SUPPLIED TEXT:
The Enterprise OTEL exporter is configured via environment variables.

Variable Description Default
ENTERPRISE_ENABLED Master switch for all enterprise features. false
ENTERPRISE_TELEMETRY_ENABLED Master switch for enterprise telemetry. false
ENTERPRISE_OTLP_ENDPOINT OTLP collector endpoint (e.g., http://otel-collector:4318). -
ENTERPRISE_OTLP_HEADERS Custom headers for OTLP requests (e.g., x-scope-orgid=tenant1). -
ENTERPRISE_OTLP_PROTOCOL OTLP transport protocol (http or grpc). http
ENTERPRISE_OTLP_API_KEY Bearer token for authentication. -
ENTERPRISE_INCLUDE_CONTENT Whether to include sensitive content (inputs/outputs) in logs. true
ENTERPRISE_SERVICE_NAME Service name reported to OTEL. dify
ENTERPRISE_OTEL_SAMPLING_RATE Sampling rate for traces (0.0 to 1.0). Metrics are always 100%. 1.0

Correlation Model

Dify uses deterministic ID generation to ensure signals are correlated across different services and asynchronous tasks.

ID Generation Rules

  • trace_id: Derived from the correlation ID (workflow_run_id or node_execution_id for drafts) using int(UUID(correlation_id))
  • span_id: Derived from the source ID using SHA256(source_id)[:8]

Scenario A: Simple Workflow

A single workflow run with multiple nodes. All spans and logs share the same trace_id (derived from workflow_run_id).

trace_id = UUID(workflow_run_id)
├── [root span] dify.workflow.run (span_id = hash(workflow_run_id))
│   ├── [child] dify.node.execution - "Start" (span_id = hash(node_exec_id_1))
│   ├── [child] dify.node.execution - "LLM" (span_id = hash(node_exec_id_2))
│   └── [child] dify.node.execution - "End" (span_id = hash(node_exec_id_3))

Scenario B: Nested Sub-Workflow

A workflow calling another workflow via a Tool or Sub-workflow node. The child workflow's spans are linked to the parent via parent_span_id. Both workflows share the same trace_id.

trace_id = UUID(outer_workflow_run_id)     ← shared across both workflows
├── [root] dify.workflow.run (outer) (span_id = hash(outer_workflow_run_id))
│   ├── dify.node.execution - "Start Node"
│   ├── dify.node.execution - "Tool Node" (triggers sub-workflow)
│   │   └── [child] dify.workflow.run (inner) (span_id = hash(inner_workflow_run_id))
│   │       ├── dify.node.execution - "Inner Start"

DATA SECTION:

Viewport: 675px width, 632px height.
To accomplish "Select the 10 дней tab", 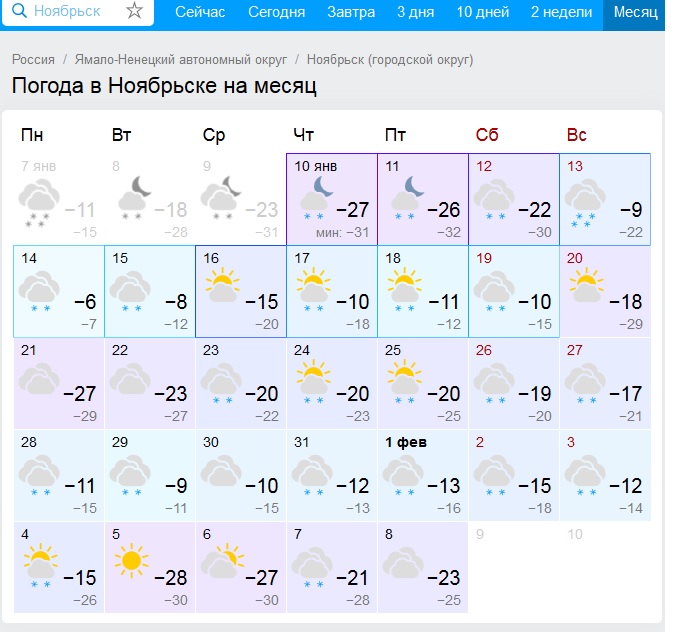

--

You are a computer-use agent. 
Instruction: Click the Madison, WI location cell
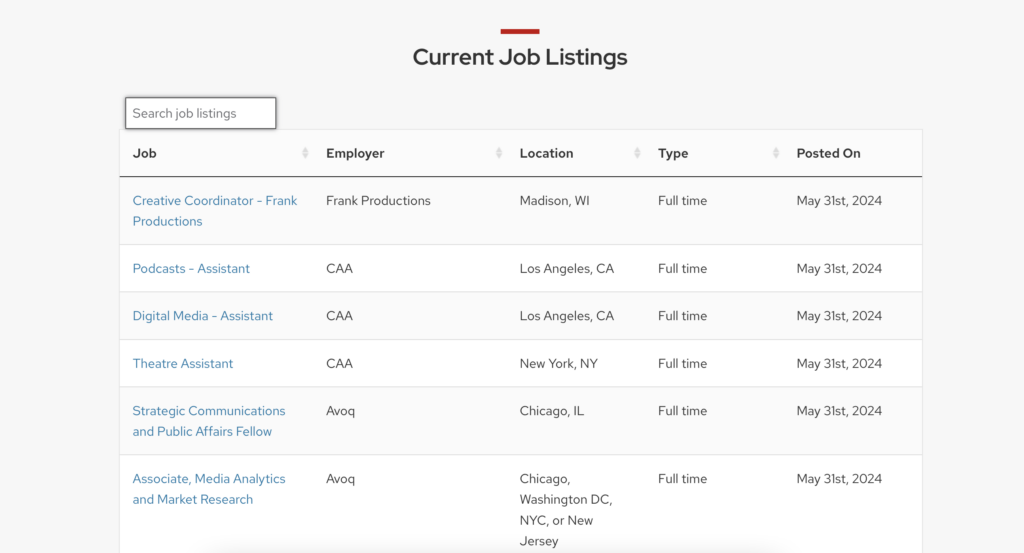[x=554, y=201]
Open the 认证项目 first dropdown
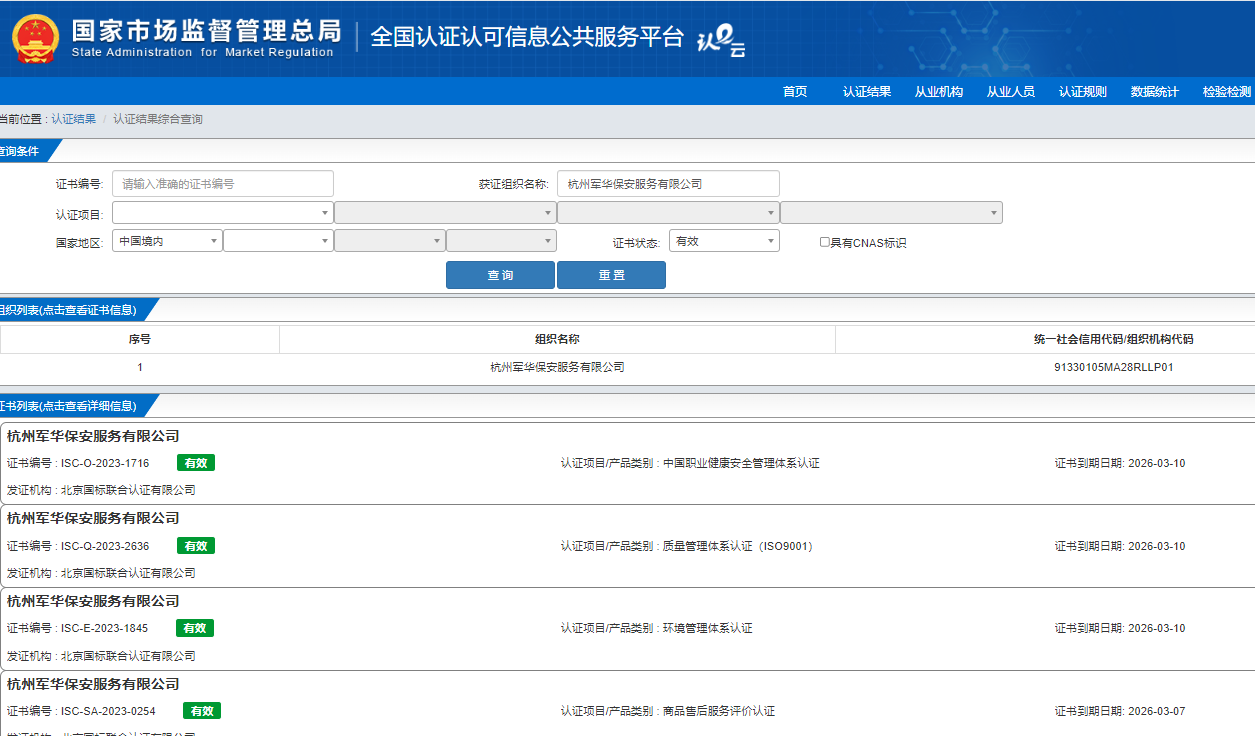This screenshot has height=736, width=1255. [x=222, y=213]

TASK REQUIREMENTS:
(1) Using the Dify telemetry text, decide whether each statement agrees with it. Answer yes or no and quote the deciding words.
(a) The default OTLP transport protocol is grpc.
(b) Metrics are sampled at the same rate as traces.
(c) When one workflow calls another, both workflows share the same trace_id.
(2) Write the next part of the Dify telemetry text, starting after its last line.
The records have nothing to do with the Dify telemetry text.

RESULTS IN ORDER:
(1)
(a) No: "OTLP transport protocol (http or grpc). http"
(b) No: "Metrics are always 100%."
(c) Yes: "Both workflows share the same trace_id."

(2)
│   │       └── dify.node.execution - "Inner End"
│   └── dify.node.execution - "End Node"

Key attributes for nested workflows:

  • Inner workflow's dify.parent.trace_id = outer workflow_run_id
  • Inner workflow's dify.parent.node.execution_id = tool node's execution_id
  • Inner workflow's dify.parent.workflow.run_id = outer workflow_run_id
  • Inner workflow's dify.parent.app.id = outer app_id

Scenario C: Draft Node Execution

A single node run in isolation (debugger/preview mode). It creates its own trace where the node span is the root.

trace_id = UUID(node_execution_id)   ← own trace, NOT part of any workflow
└── dify.node.execution.draft (span_id = hash(node_execution_id))

Key difference: Draft executions use node_execution_id as the correlation_id, so they are NOT children of any workflow trace.

Content Gating

When ENTERPRISE_INCLUDE_CONTENT is set to false, sensitive content attributes (inputs, outputs, queries) are replaced with reference strings (e.g., ref:workflow_run_id=...) to prevent data leakage to the OTEL collector.

Reference String Format:

ref:{id_type}={uuid}

Examples:

ref:workflow_run_id=550e8400-e29b-41d4-a716-446655440000
ref:node_execution_id=660e8400-e29b-41d4-a716-446655440001
ref:message_id=770e8400-e29b-41d4-a716-446655440002

To retrieve actual content when gating is enabled, query the Dify database using the provided UUID.

Reference

For a complete list of telemetry signals, attributes, and data structures, see DATA_DICTIONARY.md.